The Autobiography of Gucci Mane is the story of Radric Delantic Davis, also known as Gucci Mane. The 37-year-old rapper started writing his memoir in 2014 while in prison, where he was serving a two-year sentence for possession of a firearm. At its core, the book is Mane’s redemption story. “Things had to be different this time,” Mane writes about the start of his final prison term. “If I really wanted to start fresh, I was going to have to find closure with everything that landed me here. Maybe I could do that in twenty-four months.”
In 270 pages, the rapper, along with co-author Neil Martinez-Belkin, takes readers on a page-turning ride. Born in Bessemer, Ala., Mane was introduced to hip-hop by his older brother Duke. Together, they saw artists like Run-DMC, LL Cool J and the Beastie Boys in concert. “We’d focus on the lyrics, committing them to memory,” he writes. “Then we’d start rapping to each other, alternating verses.”

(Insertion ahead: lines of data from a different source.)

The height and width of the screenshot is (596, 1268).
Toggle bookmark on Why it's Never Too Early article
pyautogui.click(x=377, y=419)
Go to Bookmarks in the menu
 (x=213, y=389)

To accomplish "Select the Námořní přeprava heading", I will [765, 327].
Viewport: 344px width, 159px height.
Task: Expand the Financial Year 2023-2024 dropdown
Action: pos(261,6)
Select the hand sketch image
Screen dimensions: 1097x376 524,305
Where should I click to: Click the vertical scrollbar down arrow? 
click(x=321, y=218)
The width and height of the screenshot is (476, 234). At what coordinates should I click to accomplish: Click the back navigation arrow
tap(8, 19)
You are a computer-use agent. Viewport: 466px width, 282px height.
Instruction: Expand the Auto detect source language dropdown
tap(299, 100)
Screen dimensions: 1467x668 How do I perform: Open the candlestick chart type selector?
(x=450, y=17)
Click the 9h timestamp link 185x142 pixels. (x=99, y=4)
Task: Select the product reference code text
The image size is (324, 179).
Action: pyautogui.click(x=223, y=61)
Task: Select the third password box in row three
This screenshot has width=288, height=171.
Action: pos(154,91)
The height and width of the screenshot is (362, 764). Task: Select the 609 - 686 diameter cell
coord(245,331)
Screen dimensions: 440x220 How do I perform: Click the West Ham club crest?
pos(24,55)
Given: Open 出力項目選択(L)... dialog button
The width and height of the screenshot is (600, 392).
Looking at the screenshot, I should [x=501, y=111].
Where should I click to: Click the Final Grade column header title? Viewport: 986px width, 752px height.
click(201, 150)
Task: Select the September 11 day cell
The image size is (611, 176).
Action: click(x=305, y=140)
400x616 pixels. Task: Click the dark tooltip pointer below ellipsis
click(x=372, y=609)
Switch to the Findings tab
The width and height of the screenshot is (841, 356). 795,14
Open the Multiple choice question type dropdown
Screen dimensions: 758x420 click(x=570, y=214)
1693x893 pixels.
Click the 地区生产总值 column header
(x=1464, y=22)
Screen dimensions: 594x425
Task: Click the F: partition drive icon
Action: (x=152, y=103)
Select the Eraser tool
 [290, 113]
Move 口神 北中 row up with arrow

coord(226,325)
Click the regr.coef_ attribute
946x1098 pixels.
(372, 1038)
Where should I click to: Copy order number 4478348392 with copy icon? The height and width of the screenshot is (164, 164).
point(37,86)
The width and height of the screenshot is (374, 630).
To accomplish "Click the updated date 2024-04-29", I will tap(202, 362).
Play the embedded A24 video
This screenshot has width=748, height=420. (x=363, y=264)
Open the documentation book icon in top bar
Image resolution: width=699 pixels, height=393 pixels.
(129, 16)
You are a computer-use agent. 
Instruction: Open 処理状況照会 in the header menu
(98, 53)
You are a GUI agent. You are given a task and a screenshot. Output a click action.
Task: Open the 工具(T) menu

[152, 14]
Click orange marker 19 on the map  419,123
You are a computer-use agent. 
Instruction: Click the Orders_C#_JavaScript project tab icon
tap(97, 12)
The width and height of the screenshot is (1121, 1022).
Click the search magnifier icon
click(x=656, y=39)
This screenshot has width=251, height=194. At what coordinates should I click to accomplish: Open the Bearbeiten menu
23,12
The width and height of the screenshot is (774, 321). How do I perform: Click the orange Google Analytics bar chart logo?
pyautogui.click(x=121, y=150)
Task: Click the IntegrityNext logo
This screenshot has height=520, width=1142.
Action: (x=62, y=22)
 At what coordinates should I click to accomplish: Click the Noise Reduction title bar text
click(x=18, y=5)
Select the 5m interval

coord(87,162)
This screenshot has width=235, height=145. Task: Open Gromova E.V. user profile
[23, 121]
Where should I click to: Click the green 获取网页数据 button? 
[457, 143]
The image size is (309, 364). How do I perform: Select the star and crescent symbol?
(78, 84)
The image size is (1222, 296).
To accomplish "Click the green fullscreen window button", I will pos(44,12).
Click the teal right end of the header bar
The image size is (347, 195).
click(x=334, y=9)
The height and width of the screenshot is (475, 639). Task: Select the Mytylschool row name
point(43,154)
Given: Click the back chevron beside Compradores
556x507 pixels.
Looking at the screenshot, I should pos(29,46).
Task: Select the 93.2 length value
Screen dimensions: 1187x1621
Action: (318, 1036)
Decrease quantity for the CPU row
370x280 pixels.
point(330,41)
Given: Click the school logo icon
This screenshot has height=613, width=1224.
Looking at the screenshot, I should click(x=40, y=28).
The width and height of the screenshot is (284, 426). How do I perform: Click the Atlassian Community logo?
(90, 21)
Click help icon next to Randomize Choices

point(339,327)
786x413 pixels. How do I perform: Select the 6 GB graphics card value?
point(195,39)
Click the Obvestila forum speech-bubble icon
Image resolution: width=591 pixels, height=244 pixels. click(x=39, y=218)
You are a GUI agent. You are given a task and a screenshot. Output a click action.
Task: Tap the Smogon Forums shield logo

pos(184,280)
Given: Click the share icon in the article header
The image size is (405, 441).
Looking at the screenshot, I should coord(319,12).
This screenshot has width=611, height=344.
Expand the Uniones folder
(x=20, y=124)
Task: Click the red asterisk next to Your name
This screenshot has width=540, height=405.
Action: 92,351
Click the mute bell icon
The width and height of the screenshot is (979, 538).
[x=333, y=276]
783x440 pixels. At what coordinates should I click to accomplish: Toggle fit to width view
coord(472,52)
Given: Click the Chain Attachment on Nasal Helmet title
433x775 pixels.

The rapper’s father, Ralph Everett Dudley, also heavily influenced Mane. Growing up, Mane watched as his father hustled people for money, and, along with taking his father’s moniker “Gucci Mane,” the rapper would emulate his father’s skills in his own life. “I learned a lot being around my father,” he writes, adding that Dudley taught him “how to size people up, how to read body language, and how to use that information for my benefit.”
Together, Zaytoven and Mane gave birth to the rap subgenre of “trap music,” described by Mane as “music that sounds as grimy as the world that it came out of.”
In the seventh grade, Mane began selling drugs, and in 2001, he was first arrested in Atlanta. As part of Georgia’s First Offenders Act, however, the 21-year-old accepted a plea deal and was placed on probation. This arrest inspired Mane’s decision to pursue a music career. He began working with Xavier Lamar Dotson, also known as Zaytoven, a Grammy Award-winning DJ and producer. Together, Zaytoven and Mane gave birth to the rap subgenre of “trap music,” described by Mane as “music that sounds as grimy as the world that it came out of.”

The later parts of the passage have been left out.